++++ Selection
So you’ve upgraded your home to offset your capital gains tax or to accommodate your growing family, and it’s time to reevaluate your home insurance policy. Many homeowners don’t take the time to read their insurance policy to see what’s covered and what’s not — often with disastrous results.
Don’t be caught unaware. Here are ten surprising things home insurance covers (and seven it doesn’t).
10 surprising things homeowners insurance covers
When it comes to surprising things your homeowners insurance covers, it’s always important to read the fine print. Some of the losses below are covered only to a certain point or if qualifying criteria are met.
1. Home invasion … with conditions
If you are the victim of a burglary, homeowners insurance typically covers any damage or theft that occurs. But one surprising type of home invasion that insurance also covers? Damage done by wild animals. If a bear or deer comes crashing into your home, many insurance policies cover the damages they cause.
Most policies do have limitations on what they consider “wild.” Your new puppy may be crazy, and the squirrels in the attic may be crazy-making, but neither is likely to be covered. Read the fine print.
2. Your college student’s electronics
Buying a laptop or tablet to send off to school with your college student? If they live on campus, chances are good it’s covered by your homeowners insurance. Even if your child is not living on campus but instead resides in an investment property you purchased for them to occupy while they’re in school, you might still be covered by your main policy.
++++++++
++++ Given information
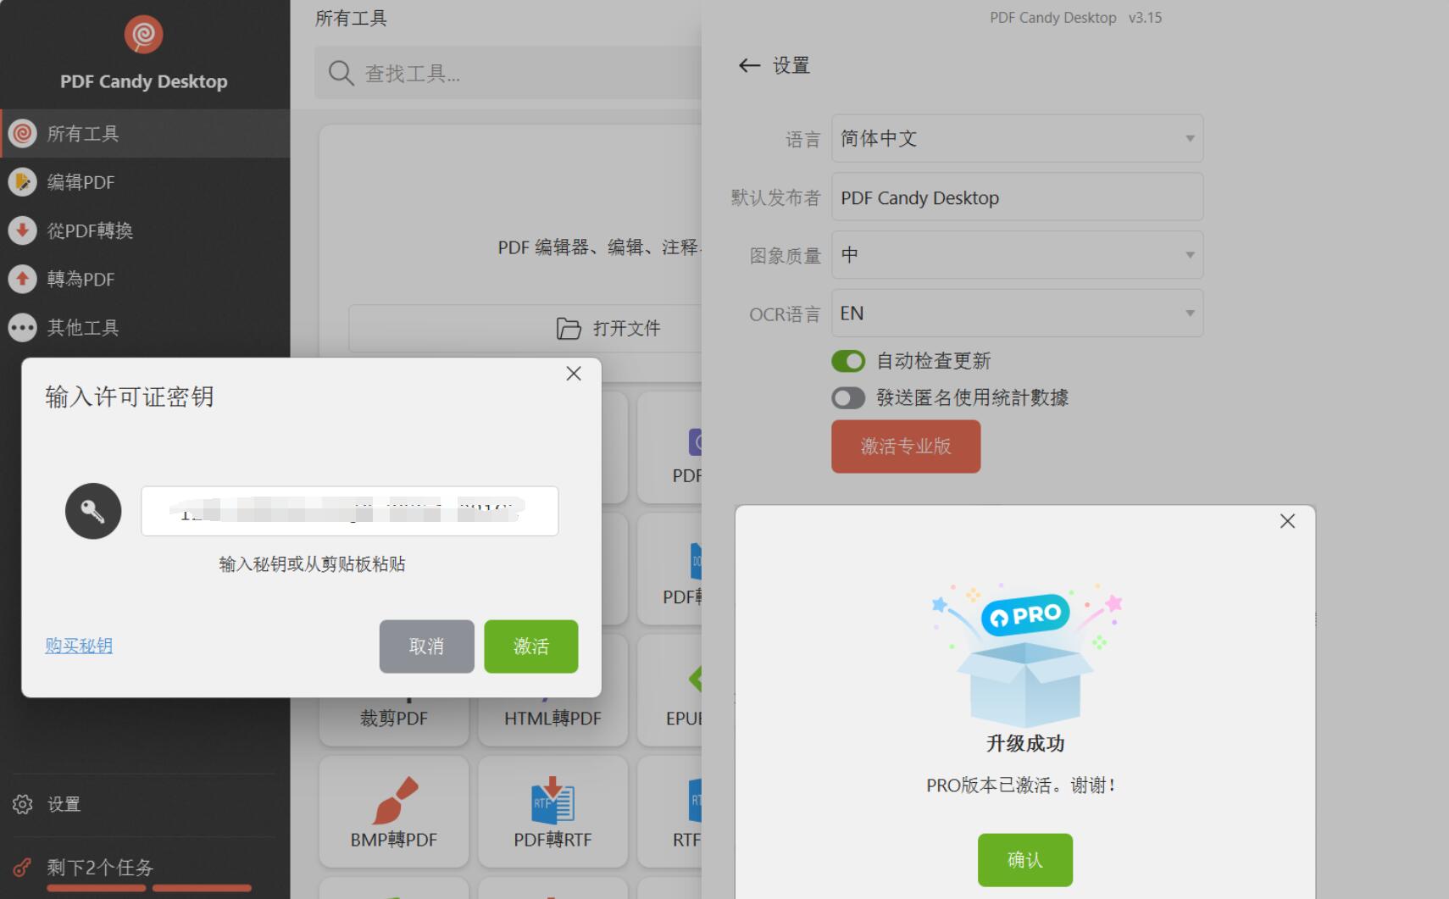The height and width of the screenshot is (899, 1449).
Task: Click the search magnifier icon
Action: tap(341, 74)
++++++++
Work to do:
1. Using the home insurance article above the data, decide whether each statement agrees with it, answering yes or no and quoting the deciding words: (a) Homeowners insurance typically covers damage from a burglary. (b) Squirrels in the attic are likely to be covered as wild animals. (c) A college student's laptop can be covered only if the student lives on campus.
2. Please carry the home insurance article forward, picking up after its final sentence.

Expected answers:
1.
(a) Yes: "If you are the victim of a burglary, homeowners insurance typically covers any damage or theft that occurs."
(b) No: "the squirrels in the attic may be crazy-making, but neither is likely to be covered."
(c) No: "Even if your child is not living on campus but instead resides in an investment property you purchased for them to occupy while they’re in school, you might still be covered by your main policy."

2.
3. Identity theft
Some home insurance policies offer coverage for expenses related to identity theft. Even if this coverage is only included with the purchase of a rider, it’s invaluable if you are the victim of this crime.
Identity theft coverage provides some or all of the following:
Tailored assistance from a fraud specialist
Assistance related to the fraud, including helping with legal issues (i.e., audits or hearings)
Professional help to restore your credit
Reimbursement for the cost of replacing legal documents such as Social Security cards, birth certificates, and passports
Reimbursement of bank fees and other application fees
Reimbursement of attorney or court fees
4. Spoiled food
As with all unusual items that home insurance covers, spoiled food may be eligible — with caveats.
If your food spoils due to a regular power outage you’re out of luck. But if the power company suffers a lightning strike that takes out their generators for days, chances are good you’ll be covered.
But keep an eye on your deductible. If your policy covers $500 worth of food spoilage and your deductible is $1,000, it’s not a good claim.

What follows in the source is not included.